*WHAT TO DO*. Without omitting anything, return the records precisely as given.
### SUPPLIED RECORDS ###
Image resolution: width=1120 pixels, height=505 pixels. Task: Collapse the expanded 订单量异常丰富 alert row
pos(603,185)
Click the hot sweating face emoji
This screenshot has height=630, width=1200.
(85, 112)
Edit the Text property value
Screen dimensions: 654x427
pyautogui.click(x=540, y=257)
###
*WORKED SOLUTION*.
Image resolution: width=1120 pixels, height=505 pixels. Task: Collapse the expanded 订单量异常丰富 alert row
pos(603,185)
Click the hot sweating face emoji
This screenshot has height=630, width=1200.
(85, 112)
Edit the Text property value
Screen dimensions: 654x427
pyautogui.click(x=540, y=257)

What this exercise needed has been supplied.